E. New Tariff Order 3 – November 22 2022

• By amendments dated 22.11.2022, Broadcasters secured considerable relief when TRAI gave the Broadcasters:

Discount flexibility: The cap on bouquet discounts was increased from 35% to 45%, giving Broadcasters more leeway in pricing strategies.

Channel MRP removal: The requirement for Broadcasters to disclose each channel’s Maximum Retail Price (MRP) separately was removed.

  • This time, the All India Digital Cable Federation (AIDCF), representing large MSOS, challenged the new Amendments in the Kerala High Court in CWP No 193/2023 dated 04.04.2023. Their main grounds of grievance were:

Consumer affordability: AIDCF argued that the new Amendments, particularly the increased discount cap on bouquets (from 35% to 45%), would make bouquets cheaper than individual channels, hindering consumer choice and potentially increasing overall subscription costs to the consumer.

Reduce Transparency: Removing the Maximum Retail Price (MRP) requirement for individual channels would reduce transparency and make price comparisons difficult for consumers.

  • The Kerala High Court rejected the contentions of AIDCF, holding that :
  • The Tariff Order Amendment had no proof of illegality:
  • TRAI’s had authority to regulate Tariff structures.
  • The Court found that the Amendment was in the public interest and for the public good.


  • Right from 2004 till 2022, Broadcasters had been constantly arguing in the Courts, Industry forums and with the Government that TRAI has no “power to regulate content producers and Television Broadcasters”.
  • But this time, they were delighted with the dilutions of the New Tariff Order.

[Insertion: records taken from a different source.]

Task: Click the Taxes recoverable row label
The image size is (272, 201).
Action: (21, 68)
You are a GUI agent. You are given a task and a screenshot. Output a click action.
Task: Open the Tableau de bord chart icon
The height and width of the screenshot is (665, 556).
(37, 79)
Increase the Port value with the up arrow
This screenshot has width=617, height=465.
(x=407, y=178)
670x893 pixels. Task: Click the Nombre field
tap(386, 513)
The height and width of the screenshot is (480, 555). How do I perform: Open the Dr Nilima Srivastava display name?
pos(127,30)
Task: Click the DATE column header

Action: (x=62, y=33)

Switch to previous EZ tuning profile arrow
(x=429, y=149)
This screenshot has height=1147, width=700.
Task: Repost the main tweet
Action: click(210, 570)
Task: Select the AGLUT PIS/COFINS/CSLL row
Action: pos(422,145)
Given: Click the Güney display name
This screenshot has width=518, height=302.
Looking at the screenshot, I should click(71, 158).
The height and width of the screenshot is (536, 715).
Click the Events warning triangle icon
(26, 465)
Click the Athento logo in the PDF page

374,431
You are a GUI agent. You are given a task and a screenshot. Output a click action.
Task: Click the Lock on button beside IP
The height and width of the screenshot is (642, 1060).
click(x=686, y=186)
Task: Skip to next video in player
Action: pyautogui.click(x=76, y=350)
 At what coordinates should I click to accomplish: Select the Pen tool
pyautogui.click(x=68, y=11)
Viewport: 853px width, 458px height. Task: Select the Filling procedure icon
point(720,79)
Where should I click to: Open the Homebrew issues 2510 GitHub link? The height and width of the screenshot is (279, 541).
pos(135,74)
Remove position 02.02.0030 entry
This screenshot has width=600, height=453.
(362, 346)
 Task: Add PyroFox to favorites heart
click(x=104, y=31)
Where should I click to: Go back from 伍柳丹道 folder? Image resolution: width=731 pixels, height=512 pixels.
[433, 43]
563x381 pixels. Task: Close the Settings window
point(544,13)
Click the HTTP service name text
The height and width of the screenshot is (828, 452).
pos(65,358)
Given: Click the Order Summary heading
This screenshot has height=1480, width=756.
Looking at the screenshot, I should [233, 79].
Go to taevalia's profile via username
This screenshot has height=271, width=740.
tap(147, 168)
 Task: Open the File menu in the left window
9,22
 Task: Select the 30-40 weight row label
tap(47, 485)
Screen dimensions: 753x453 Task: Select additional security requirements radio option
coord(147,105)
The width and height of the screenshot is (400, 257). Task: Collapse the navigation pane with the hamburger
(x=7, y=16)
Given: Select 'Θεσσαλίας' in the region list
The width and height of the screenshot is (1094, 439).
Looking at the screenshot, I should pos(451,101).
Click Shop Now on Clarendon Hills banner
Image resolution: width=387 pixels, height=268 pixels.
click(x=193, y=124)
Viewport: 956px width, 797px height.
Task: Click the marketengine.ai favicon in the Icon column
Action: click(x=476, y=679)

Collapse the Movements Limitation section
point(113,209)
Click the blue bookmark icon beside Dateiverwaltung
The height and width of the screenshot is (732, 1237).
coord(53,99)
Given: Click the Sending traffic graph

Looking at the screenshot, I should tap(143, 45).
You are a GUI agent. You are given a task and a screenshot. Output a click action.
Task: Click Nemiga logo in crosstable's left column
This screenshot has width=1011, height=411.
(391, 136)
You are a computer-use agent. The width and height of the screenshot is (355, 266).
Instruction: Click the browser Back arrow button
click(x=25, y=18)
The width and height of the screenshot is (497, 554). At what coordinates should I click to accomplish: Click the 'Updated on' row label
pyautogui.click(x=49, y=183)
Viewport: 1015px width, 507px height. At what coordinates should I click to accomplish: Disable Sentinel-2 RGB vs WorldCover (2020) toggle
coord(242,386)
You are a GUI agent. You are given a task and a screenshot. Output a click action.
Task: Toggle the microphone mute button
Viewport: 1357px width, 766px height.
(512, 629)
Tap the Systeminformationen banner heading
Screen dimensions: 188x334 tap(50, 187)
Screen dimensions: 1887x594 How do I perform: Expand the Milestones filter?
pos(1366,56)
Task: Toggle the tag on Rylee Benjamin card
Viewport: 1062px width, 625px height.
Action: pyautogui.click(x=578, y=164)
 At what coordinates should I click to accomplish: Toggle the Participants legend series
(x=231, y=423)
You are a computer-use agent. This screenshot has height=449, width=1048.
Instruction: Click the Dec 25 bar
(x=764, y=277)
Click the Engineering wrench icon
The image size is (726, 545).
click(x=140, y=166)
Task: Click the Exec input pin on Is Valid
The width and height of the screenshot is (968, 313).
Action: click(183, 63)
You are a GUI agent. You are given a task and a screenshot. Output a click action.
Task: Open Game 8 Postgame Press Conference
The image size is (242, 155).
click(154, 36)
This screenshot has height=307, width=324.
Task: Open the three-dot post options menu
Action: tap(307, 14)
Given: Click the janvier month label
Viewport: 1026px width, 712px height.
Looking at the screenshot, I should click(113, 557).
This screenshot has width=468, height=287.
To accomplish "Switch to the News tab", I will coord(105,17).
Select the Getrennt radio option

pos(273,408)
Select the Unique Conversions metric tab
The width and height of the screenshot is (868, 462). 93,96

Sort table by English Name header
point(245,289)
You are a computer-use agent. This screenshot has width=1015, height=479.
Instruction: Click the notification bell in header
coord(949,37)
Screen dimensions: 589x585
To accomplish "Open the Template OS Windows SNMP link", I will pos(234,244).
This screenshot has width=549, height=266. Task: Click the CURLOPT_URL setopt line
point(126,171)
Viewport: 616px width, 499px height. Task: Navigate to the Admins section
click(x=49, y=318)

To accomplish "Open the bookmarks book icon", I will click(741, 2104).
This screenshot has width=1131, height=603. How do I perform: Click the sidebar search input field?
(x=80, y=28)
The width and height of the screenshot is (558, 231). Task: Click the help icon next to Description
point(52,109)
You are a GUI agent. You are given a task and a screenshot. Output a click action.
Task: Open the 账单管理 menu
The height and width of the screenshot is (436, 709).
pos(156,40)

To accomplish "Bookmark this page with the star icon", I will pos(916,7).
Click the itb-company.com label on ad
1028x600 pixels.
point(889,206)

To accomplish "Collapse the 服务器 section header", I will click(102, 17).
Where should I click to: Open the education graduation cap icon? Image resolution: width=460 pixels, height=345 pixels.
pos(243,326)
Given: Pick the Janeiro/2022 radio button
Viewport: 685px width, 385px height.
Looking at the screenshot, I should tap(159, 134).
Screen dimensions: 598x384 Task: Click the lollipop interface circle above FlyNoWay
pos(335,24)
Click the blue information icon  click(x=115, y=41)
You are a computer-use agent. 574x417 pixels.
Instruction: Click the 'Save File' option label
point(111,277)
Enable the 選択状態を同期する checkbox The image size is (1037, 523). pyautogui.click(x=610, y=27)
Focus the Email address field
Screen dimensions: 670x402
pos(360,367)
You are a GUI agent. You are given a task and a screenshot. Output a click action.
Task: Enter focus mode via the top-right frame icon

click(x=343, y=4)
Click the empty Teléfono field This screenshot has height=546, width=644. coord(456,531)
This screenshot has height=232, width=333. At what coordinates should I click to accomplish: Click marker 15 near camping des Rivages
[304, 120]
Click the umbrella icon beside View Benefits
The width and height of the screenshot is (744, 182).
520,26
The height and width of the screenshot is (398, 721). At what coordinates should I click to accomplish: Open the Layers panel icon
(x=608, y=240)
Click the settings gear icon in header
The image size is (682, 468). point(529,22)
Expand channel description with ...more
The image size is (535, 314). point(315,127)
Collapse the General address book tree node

IBDF hailed TRAI with its President, Mr K. Madhavan, stating that the revised NTO was proof of a “collaborative approach with TRAI”.
  • The President, Mr Madhavan, said: “Rather than pursue a litigation approach to address pending demands, our approach of engaging in constructive dialogue has allowed us to make strong progress in creating a more conducive environment for the Industry on the pricing front. We remain confident of moving to an environment of Regulatory for bearance.”
  • This writer feels that the support for TRAI remains a tactical exercise to persuade the Government to move to Regulatory forbearance (reiterated by the Broadcasters in later Consultations discussed below).
  • Though forbearance is highly unlikely, there is no doubt that the level playing field sought to be created between Broadcasters and DPOs in past Tariff Orders and Regulations has been somewhat diluted. This needs to be restored for the smooth functioning of the Industry and would be in the best consumer interest.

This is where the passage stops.